Colin Gleadell delves deeply into recently aborted sale of works from the Artist Pension Trust. Last week in London, 18 works owned by the APT, which owns work from 2,000 artists who agreed to pool their work to create a form of a pension, were pulled from the mid-season sale.
Gleadell says the artists and their galleries were the ones pushing for the works to be withdrawn:
“We had conversations with some of the artists, and the closer the auction got, the more the artists and their galleries said that auction was not in their best interests,” says Al Brenner, CEO of the new MutualArt Group. […] “Some of the galleries said they could get better prices.”

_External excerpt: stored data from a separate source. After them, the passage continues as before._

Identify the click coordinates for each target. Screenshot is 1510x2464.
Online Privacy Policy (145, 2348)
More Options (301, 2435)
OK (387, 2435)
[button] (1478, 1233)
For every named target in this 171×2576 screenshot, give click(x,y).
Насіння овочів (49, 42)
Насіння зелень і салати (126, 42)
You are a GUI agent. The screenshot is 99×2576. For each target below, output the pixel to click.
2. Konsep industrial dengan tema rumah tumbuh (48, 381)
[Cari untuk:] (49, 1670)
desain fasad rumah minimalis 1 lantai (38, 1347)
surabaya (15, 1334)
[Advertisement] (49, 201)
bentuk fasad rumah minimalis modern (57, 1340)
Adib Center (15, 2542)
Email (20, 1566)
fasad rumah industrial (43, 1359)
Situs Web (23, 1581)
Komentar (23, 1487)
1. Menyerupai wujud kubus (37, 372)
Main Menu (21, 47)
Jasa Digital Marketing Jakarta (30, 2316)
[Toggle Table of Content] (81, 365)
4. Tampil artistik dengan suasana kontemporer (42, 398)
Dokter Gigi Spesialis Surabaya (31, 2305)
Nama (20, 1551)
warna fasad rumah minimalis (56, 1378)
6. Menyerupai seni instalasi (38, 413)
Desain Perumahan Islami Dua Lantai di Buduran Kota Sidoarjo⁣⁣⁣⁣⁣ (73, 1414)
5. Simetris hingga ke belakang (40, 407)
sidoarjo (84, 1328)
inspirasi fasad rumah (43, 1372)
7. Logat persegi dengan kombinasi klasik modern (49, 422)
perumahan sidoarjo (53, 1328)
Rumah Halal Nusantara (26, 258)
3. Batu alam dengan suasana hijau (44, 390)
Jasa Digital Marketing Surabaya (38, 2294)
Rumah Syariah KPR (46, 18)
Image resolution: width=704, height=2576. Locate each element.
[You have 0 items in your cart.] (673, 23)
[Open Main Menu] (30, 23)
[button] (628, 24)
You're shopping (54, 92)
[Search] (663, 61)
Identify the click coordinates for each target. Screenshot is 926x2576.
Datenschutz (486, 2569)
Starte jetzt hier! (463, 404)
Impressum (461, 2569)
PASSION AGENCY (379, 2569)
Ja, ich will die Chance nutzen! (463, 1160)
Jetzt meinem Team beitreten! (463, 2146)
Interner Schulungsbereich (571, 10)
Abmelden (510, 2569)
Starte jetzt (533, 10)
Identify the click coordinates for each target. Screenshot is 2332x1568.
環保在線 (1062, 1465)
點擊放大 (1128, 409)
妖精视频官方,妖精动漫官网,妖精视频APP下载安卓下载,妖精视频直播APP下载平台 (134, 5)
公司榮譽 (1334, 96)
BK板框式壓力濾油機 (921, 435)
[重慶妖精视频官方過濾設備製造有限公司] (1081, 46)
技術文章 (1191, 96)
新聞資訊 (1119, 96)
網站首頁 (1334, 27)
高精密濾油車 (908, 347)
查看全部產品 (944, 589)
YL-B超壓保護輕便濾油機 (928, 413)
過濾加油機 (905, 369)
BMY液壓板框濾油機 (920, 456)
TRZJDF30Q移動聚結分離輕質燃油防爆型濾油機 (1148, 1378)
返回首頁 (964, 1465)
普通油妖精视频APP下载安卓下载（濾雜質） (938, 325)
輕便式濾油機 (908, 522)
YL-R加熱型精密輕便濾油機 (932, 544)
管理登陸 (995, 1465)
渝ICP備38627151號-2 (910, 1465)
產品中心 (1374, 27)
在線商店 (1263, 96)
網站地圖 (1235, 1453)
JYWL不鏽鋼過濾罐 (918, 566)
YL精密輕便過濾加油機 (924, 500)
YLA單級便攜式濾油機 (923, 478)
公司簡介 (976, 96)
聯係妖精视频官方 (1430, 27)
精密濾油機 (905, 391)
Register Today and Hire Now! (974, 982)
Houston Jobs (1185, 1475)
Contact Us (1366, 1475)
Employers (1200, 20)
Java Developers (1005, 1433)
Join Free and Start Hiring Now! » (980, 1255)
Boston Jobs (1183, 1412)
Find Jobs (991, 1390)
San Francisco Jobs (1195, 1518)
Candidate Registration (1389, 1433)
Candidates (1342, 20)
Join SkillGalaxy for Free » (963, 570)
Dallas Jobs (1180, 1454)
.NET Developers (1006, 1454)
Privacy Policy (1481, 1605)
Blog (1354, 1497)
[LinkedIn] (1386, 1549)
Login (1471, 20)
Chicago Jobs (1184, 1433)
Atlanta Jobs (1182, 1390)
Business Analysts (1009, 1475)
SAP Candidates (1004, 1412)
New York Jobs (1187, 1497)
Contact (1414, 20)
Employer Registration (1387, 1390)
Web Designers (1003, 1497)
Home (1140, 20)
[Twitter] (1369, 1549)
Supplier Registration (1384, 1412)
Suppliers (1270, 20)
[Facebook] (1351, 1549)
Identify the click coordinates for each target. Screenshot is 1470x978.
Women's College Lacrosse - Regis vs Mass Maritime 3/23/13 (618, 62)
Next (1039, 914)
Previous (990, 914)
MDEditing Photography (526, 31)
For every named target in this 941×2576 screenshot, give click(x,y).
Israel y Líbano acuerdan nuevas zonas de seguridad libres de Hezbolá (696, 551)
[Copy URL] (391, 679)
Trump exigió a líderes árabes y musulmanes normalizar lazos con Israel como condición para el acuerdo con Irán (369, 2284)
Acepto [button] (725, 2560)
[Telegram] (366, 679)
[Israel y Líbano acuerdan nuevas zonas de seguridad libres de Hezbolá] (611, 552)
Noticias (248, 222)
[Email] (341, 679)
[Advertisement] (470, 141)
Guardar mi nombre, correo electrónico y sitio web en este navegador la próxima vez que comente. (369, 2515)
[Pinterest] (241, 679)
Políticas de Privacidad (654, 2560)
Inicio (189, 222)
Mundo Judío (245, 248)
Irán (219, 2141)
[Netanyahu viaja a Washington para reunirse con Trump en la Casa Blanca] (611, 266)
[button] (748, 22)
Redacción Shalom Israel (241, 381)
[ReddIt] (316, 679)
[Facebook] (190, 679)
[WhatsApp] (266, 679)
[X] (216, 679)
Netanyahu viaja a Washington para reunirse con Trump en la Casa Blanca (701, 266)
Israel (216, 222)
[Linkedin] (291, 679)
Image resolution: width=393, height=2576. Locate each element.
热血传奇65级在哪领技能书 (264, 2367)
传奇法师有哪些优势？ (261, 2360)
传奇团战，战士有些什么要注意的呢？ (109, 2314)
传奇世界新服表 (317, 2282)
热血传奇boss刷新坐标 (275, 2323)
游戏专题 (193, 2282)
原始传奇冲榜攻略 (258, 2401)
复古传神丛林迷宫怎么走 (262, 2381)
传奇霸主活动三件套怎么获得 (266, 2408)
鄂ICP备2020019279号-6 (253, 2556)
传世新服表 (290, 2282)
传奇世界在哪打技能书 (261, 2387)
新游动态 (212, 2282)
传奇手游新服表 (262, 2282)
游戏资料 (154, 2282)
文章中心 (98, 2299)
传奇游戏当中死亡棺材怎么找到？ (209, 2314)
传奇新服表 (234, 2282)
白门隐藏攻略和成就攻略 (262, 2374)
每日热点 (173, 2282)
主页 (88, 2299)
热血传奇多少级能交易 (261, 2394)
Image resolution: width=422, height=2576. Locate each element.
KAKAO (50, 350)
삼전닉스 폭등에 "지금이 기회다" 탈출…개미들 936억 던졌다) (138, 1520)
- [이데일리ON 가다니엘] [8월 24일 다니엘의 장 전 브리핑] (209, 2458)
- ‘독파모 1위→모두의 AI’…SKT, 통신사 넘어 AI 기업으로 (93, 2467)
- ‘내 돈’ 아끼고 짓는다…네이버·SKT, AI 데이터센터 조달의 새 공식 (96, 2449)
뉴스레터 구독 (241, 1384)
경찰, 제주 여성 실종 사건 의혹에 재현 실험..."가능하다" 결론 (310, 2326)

Whether the galleries would source works from APT on a fee or a consignment basis, Gleadell couldn’t determine. But the sale does highlight one of the issues with the whole art-as-an-asset model is the way the value of the work fluctuates and the basic illiquidity of the art market, especially for working artists.
Gleadell offers some interesting numbers on that score:
Now numbering some 13,000 works by 2,000 artists, the APT Collection is one of the biggest in the world. In 2014 [APT] valued it at $500 million, estimating that would double over the following four years. Sales did not start happening until 2016, and since then, over 60 works have sold for approximately $1.2 million.
If one were to extrapolate from those 60 works, the APT is now down to half its value ~$260m. Of course, you can’t mark art to market that way. The value of an artwork can rapidly go from zero as it sits in a collector’s home (or storage, as with APT) to a much higher number when there’s more than one potential buyer.